Hotel Vernon is at 1 Millbury St.
Cave, Bretton Woods, N.H.
Liquor was still legal in Canada and times were hard in Northern New England during Prohibition, so the incentive to smuggle alcohol was strong. Bootleggers brought in illegal booze from Canada along the dark, unguarded wooded roads crossing the Canadian border into New Hampshire, Vermont and Maine.
A popular speakeasy among Boston’s elite was in The Cave, a subterranean vault in the cellar of the Mount Washington Hotel, which famously hosted the Bretton Woods Conference in 1944. Patrons drank booze out of teacups. According to legend, Joseph P. Kennedy sold bootleg liquor to the hotel, now known as the Omni Mount Washington Resort.
The Cave was originally set up as squash courts. During Prohibition, the hotel turned them into a speakeasy with a pull-down false ceiling. In the event of a raid, an alarm sounded, the booze would be stuffed in the ceiling and a game of squash would hurriedly start.
The Mount Washington resort is hard to miss in Bretton Woods, but its official address is 310 Mount Washington Rd.
Camille’s Roman Garden, Providence
Camille’s Roman Garden opened the year before Prohibition as Marconi’s, after the inventor of the wireless.

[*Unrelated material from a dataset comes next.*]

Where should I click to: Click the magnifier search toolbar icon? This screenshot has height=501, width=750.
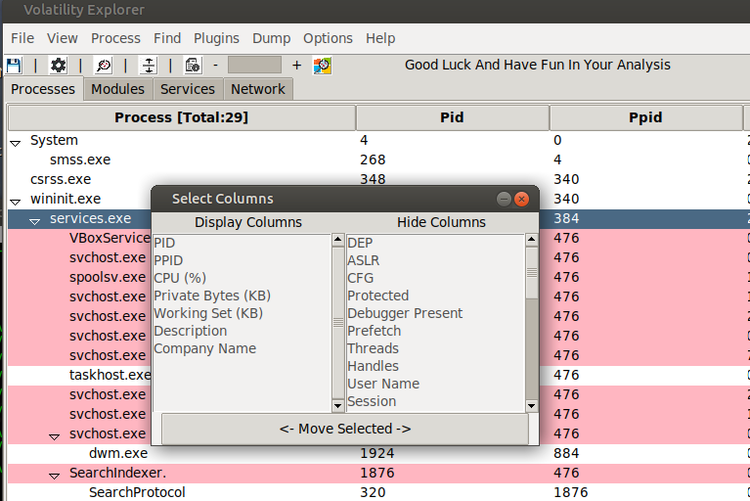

It spent its first five years on Atwells Avenue then moved around the corner to a 19th century mansion on Bradford Street near the entrance to Federal Hill.

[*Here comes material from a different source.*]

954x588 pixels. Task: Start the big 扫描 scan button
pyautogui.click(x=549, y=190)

Rhode Island, like Connecticut, didn’t ratify the 18th Amendment, and, like the rest of New England, it pretty much ignored the ban on spirits. Camille’s put curtains on the private alcoves that ring the dining area. Illegal booze was made in the cellar and served in coffee cups to patrons seated in the alcoves.
It’s the oldest continuously operated restaurant in Rhode Island and the second-oldest family-owned restaurant in the United States.
Frank Sinatra was especially fond of Camille’s Italian wedding soup, and once burped on stage in Providence and said, “"Excuse me, but I just had the most wonderful food at Camille's Roman Garden.”
Camille’s is now an Italian restaurant serving seafood. The owner sold it in 2001, and expected the buyer to demolish it. Instead, Camille’s was renovated and now serves fine Italian food.
Find Camille’s at 71 Bradford St.
Canaan Line House, Canaan, Vt.
Vermont was never dry, it was damp. Illegal liquor was routinely supplied by rum runners on Lake Champlain and bootleggers from over the Canadian border.
It used to take an hour to get through St. Albans because so many people were drinking in restaurants, which either had booze in the back room or advised patrons where they could get it. Traffic was routinely jammed up by bootleggers and people seeking a good time at the line houses.
Queen Lill’s Bucket of Blood in Richford was just one of the many line houses that dotted the Canadian border. The line houses were built to straddle the border between Vermont and Quebec, often with a front door in Vermont and a bar in Quebec.
One of the most well known was the Canaan Line House, on the border between Canaan and Saint-Herménégilde, Quebec. Today it’s known as the Canaan-Hereford Road Border Crossing. The abandoned remains of the old Canaan Line House sit between the Canadian and U.S. Customs stations.